Instructions for the task | Arrange the entries below as a two-column CSV with the headers entry_text and answer, one row per entry. Put each field in double quotes, replace line breaks with spaces, and omit the pictures.

* start Records shown *

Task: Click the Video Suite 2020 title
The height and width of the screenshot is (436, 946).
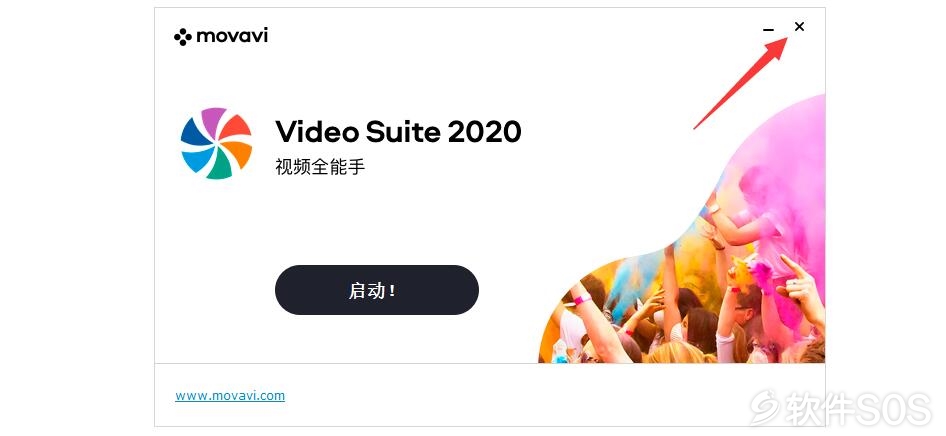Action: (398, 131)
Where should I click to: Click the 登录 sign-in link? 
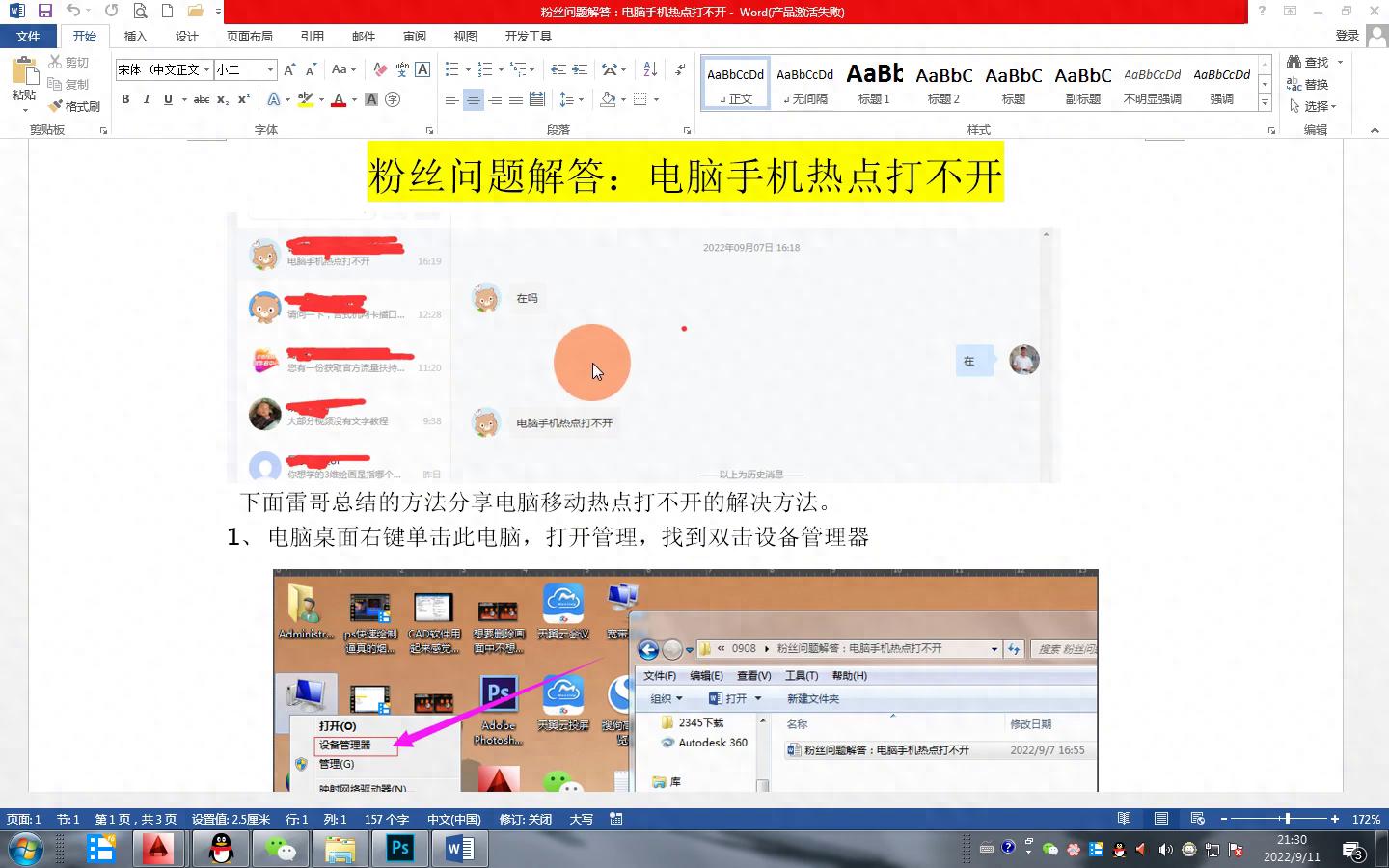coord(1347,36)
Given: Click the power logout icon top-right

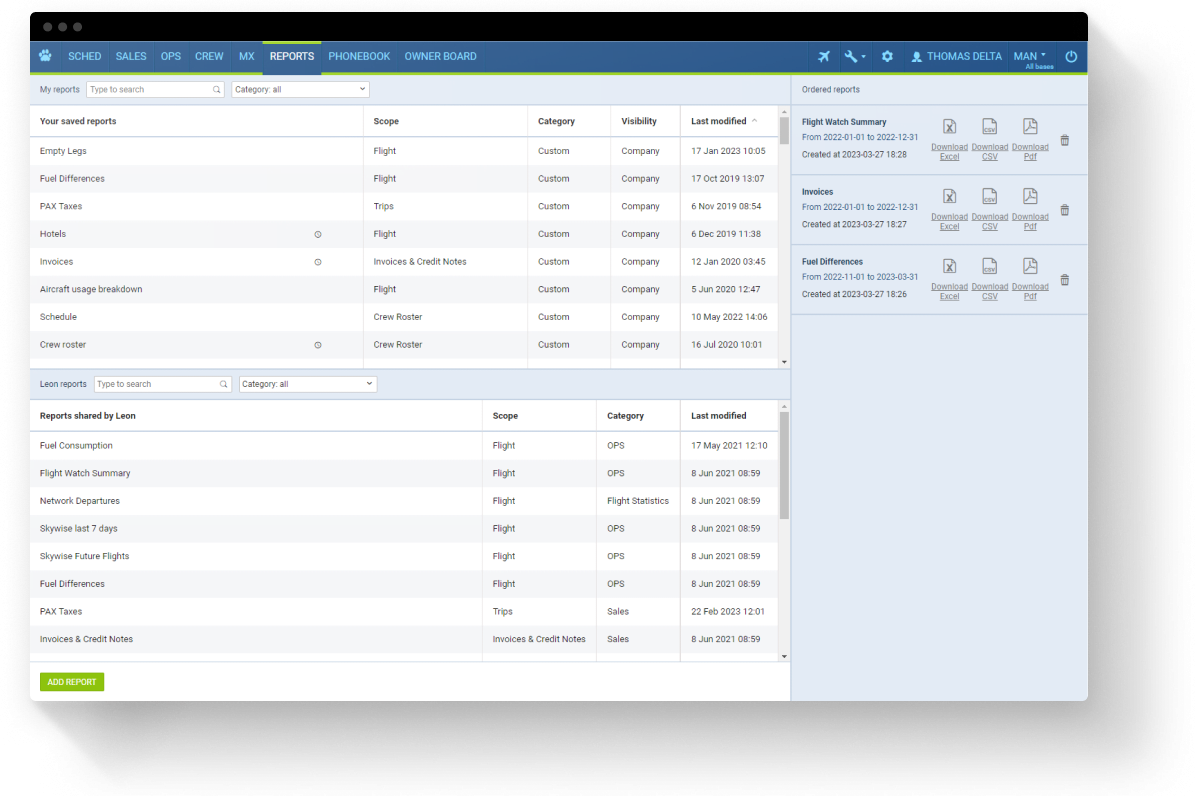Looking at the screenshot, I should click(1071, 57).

* end Records shown *

The answer |
entry_text,answer
"Task: Click the Video Suite 2020 title The height and width of the screenshot is (436, 946).","Action: (398, 131)"
"Where should I click to: Click the 登录 sign-in link?","coord(1347,36)"
"Given: Click the power logout icon top-right","Looking at the screenshot, I should click(1071, 57)."